**Source extract**
####################
To evaluate the impact of mealtime practices (meal time preparation, assistance and interruptions) on meal intake of inpatients in acute hospital wards.

Background

It is common for patients to eat poorly while in hospital, related to patient and illness factors and possibly mealtime practices. Few studies have quantified the impact of mealtime practices on the meal intake of hospital patients.

Design

Cross-sectional study.

Methods

Structured observations were conducted at 601 meals across four wards (oncology, medical and orthopaedic and vascular surgical) during 2013. Each ward was observed by two dietitians and/or nurses for two breakfasts, lunches and dinners over 2 weeks. Data were collected on patient positioning, mealtime assistance, interruptions and meal intake (visual estimate of plate waste). Associations between mealtime practices and ‘good’ intake (prospectively defined as ≥75% of meal) were identified using chi-squared tests.

Results

Sitting up for the meal was associated with good intake, compared with lying in bed. Timely mealtime assistance (within 10 minutes) was associated with good intake, compared with delayed or no assistance. Mealtime interruptions had no impact on intake. Forty percent of patients (n = 241) ate half or less of their meal, with 10% (n = 61) eating none of the meal provided.

Conclusion

Timely mealtime assistance and positioning for the meal may be important factors that facilitate intake among hospital patients, while mealtime interruptions appeared to have no impact on intake. To improve intake of older inpatients, mealtime programmes should focus on ‘assisted mealtimes’ rather than only Protected Mealtimes.
####################
**What to work on**
In the hospital mealtime study above, what amount of a meal was defined as "good" intake?
####################
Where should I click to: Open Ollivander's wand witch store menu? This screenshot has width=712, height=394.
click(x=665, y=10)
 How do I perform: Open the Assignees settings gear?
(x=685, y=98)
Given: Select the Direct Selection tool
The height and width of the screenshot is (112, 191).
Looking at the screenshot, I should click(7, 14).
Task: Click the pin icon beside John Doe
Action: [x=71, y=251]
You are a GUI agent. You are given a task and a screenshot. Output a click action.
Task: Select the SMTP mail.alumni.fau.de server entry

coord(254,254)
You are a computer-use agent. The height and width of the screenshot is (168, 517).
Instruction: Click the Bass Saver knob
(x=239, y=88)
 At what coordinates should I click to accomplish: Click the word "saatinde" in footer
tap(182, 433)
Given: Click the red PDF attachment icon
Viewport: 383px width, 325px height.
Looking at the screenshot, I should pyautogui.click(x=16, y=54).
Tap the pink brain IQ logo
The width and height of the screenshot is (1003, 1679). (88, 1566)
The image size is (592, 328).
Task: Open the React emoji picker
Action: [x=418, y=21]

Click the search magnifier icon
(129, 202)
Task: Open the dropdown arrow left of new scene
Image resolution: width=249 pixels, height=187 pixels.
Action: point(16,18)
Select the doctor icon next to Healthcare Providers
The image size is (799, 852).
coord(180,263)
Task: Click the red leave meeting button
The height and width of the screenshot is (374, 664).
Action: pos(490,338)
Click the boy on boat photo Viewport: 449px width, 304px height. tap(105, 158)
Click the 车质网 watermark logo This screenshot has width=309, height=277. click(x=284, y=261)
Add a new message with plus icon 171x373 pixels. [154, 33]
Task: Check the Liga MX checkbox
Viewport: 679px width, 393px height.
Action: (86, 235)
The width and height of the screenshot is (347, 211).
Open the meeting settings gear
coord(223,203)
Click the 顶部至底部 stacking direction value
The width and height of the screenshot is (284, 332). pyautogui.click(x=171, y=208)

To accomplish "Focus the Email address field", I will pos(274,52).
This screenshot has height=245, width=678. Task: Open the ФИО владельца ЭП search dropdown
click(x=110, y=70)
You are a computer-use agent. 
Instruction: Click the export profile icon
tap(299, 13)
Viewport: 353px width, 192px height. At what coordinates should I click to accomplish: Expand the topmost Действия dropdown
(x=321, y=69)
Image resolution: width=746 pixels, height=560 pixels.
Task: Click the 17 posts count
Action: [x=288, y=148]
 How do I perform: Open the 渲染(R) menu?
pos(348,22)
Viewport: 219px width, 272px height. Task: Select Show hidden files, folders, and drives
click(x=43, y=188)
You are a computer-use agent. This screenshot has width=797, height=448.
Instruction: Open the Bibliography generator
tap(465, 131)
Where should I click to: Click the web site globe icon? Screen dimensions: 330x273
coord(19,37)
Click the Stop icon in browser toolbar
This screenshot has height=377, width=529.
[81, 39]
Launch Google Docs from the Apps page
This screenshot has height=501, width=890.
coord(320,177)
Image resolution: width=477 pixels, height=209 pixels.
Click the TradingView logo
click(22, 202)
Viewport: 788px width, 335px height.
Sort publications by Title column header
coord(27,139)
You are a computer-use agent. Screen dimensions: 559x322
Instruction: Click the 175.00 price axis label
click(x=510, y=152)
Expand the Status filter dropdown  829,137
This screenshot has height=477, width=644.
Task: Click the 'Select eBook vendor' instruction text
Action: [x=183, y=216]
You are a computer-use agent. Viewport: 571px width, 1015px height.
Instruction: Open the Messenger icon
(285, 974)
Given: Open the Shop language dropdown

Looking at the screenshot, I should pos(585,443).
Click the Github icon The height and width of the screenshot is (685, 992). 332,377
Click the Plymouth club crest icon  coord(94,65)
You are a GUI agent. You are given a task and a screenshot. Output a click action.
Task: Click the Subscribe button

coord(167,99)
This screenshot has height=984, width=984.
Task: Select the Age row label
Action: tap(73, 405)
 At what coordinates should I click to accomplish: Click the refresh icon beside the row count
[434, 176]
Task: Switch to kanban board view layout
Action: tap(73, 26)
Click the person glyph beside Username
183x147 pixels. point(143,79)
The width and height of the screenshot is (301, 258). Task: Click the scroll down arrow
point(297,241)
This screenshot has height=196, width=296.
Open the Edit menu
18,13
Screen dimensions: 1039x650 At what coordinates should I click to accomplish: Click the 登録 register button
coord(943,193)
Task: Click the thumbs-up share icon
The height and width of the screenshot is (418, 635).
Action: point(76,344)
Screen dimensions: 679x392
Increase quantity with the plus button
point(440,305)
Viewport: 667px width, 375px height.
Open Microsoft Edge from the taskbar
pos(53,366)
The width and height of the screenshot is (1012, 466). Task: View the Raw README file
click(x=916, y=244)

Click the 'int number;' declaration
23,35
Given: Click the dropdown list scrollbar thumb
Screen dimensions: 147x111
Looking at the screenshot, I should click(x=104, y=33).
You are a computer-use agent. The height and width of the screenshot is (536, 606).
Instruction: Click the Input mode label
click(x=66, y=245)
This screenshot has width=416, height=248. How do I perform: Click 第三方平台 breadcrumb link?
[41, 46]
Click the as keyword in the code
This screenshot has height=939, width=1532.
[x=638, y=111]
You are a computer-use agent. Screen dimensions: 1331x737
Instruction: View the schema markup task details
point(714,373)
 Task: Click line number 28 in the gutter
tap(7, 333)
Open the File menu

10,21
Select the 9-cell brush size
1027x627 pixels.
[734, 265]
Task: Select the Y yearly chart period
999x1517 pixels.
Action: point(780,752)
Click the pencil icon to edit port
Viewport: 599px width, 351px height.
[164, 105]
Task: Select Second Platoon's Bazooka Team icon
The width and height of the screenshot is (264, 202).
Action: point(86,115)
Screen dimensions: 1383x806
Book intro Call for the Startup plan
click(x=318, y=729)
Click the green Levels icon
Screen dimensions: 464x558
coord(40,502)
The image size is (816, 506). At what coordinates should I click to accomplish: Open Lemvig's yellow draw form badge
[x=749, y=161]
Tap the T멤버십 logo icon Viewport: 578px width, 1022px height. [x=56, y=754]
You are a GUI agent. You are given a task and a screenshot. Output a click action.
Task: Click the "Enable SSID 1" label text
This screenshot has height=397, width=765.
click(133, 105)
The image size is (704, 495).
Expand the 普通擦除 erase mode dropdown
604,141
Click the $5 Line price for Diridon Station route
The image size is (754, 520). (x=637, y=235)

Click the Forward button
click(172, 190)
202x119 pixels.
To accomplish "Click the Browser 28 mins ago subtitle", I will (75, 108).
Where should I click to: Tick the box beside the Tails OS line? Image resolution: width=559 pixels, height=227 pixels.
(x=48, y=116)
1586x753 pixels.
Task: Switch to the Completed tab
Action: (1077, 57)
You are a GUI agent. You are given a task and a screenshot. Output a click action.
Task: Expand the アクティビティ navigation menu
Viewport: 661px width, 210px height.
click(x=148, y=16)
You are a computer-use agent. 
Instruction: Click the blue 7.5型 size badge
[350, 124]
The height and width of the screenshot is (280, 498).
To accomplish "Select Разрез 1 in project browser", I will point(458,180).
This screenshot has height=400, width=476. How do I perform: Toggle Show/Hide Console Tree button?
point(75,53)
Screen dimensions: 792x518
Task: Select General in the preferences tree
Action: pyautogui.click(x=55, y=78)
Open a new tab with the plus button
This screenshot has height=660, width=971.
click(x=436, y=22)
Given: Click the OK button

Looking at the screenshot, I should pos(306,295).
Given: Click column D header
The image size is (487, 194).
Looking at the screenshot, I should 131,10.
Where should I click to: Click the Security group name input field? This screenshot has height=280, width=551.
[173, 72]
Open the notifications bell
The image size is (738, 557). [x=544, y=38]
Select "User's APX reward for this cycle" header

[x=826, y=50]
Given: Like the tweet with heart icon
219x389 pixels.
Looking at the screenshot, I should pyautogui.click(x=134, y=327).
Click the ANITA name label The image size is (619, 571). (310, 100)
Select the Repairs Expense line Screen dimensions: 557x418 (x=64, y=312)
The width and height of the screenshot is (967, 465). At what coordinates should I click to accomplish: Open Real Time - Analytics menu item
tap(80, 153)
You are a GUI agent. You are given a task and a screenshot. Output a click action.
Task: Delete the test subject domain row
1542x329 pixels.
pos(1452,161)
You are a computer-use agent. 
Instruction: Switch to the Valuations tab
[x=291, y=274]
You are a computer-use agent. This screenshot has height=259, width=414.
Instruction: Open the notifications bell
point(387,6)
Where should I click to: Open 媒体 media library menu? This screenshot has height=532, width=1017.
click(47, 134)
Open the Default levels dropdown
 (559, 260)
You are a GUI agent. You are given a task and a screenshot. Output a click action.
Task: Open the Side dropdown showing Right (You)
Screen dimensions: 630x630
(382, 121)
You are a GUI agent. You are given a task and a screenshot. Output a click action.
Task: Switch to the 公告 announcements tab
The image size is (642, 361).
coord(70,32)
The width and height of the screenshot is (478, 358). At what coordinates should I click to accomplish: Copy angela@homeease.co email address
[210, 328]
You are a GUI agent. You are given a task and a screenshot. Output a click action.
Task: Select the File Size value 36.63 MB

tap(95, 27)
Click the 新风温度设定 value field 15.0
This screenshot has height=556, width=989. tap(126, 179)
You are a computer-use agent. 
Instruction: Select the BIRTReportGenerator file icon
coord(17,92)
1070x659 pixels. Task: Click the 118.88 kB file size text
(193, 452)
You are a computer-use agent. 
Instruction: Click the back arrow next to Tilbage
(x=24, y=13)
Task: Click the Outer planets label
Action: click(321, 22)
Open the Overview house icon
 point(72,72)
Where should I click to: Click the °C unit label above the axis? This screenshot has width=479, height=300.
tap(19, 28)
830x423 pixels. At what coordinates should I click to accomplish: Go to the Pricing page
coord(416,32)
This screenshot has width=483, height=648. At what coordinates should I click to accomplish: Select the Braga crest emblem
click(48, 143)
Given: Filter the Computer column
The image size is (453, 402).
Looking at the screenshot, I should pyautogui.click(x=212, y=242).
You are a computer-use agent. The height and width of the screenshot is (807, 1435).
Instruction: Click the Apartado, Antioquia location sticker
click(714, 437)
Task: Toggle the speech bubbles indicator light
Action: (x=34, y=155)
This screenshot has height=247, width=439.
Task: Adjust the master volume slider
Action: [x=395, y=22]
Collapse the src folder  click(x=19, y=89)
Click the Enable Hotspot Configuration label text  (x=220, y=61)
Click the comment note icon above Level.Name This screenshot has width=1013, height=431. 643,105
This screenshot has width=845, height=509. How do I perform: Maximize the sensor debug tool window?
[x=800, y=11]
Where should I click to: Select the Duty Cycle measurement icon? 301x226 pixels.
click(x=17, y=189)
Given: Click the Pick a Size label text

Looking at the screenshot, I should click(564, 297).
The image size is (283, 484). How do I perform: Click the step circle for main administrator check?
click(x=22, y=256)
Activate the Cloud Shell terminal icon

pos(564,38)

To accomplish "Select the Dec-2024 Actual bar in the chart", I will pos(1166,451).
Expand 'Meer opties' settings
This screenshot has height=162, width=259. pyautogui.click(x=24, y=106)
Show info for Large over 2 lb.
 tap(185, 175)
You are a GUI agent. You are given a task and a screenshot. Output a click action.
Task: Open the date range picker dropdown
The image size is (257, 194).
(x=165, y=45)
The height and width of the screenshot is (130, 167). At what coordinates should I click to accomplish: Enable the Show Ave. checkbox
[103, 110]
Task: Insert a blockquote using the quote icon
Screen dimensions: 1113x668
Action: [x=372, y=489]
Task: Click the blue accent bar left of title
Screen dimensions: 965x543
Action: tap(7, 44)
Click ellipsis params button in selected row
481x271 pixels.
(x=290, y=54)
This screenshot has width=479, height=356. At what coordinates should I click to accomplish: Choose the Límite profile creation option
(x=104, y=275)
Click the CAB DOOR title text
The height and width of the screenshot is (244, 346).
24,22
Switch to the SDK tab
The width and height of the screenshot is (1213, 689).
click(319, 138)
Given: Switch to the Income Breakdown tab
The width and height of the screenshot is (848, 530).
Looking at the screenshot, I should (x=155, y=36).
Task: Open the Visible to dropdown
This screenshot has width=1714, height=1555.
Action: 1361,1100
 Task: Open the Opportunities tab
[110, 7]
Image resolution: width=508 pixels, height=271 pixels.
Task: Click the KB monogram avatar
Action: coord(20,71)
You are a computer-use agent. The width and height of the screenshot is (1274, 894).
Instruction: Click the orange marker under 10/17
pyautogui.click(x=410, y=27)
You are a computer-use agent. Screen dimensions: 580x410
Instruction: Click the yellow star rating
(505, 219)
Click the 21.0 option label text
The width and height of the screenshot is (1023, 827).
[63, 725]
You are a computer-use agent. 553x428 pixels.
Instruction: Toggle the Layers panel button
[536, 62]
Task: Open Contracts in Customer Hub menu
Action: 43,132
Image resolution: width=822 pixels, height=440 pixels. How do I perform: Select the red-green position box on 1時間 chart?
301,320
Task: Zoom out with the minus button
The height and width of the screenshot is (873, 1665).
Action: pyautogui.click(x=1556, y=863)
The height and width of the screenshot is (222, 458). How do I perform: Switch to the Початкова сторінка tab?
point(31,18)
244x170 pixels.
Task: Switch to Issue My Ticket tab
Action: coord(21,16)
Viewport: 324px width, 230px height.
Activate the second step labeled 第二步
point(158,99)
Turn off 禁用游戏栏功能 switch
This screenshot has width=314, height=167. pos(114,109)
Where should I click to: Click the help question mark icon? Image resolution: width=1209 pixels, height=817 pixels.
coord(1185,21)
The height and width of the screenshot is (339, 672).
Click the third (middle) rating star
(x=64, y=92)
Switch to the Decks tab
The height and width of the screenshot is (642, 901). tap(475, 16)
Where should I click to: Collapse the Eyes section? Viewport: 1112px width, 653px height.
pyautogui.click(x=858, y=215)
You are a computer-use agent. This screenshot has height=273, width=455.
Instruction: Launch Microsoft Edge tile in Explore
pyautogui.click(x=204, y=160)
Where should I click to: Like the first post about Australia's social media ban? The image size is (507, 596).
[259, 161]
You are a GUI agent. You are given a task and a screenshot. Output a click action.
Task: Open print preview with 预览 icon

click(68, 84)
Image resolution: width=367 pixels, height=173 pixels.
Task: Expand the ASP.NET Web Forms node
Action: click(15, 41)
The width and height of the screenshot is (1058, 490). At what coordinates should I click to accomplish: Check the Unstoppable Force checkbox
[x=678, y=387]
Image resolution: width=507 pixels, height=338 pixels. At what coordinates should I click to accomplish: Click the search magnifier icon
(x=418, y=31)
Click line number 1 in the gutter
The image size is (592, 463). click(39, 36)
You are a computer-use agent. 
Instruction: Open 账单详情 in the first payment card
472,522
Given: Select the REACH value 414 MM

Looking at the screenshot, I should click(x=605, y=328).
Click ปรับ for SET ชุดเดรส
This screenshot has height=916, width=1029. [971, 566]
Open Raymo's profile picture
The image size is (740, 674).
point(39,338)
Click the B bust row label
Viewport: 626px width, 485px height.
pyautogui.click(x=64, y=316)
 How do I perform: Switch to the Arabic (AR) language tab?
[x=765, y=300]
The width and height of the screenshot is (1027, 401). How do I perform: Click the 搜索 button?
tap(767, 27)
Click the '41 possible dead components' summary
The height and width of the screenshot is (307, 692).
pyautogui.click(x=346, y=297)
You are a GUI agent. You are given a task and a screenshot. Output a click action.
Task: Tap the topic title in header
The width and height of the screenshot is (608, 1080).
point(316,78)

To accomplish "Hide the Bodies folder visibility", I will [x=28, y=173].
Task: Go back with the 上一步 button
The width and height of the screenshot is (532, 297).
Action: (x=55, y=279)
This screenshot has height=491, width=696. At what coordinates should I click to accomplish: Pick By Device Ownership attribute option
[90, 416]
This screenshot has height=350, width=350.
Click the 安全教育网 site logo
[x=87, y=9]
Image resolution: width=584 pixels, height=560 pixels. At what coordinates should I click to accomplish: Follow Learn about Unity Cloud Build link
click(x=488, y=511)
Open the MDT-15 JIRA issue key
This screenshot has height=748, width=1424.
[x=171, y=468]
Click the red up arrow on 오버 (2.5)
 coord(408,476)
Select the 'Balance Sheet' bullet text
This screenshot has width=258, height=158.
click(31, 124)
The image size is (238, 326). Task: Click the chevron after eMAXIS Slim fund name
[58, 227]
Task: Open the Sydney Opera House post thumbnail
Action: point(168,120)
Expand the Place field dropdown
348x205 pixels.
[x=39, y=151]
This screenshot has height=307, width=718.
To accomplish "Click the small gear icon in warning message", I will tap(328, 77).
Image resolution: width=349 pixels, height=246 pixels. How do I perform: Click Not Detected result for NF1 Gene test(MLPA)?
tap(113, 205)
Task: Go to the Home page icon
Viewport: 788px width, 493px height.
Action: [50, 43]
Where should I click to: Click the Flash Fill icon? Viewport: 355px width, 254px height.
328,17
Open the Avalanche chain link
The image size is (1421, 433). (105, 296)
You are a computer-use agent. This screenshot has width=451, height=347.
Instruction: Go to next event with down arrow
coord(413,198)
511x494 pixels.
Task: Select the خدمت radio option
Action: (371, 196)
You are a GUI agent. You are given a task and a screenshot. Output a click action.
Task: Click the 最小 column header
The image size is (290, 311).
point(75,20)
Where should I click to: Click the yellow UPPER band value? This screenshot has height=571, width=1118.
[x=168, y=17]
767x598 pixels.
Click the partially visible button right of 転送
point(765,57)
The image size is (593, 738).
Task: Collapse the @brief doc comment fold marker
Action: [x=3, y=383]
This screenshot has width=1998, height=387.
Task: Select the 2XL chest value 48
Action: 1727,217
####################
**Reply**
At least 75% of the meal.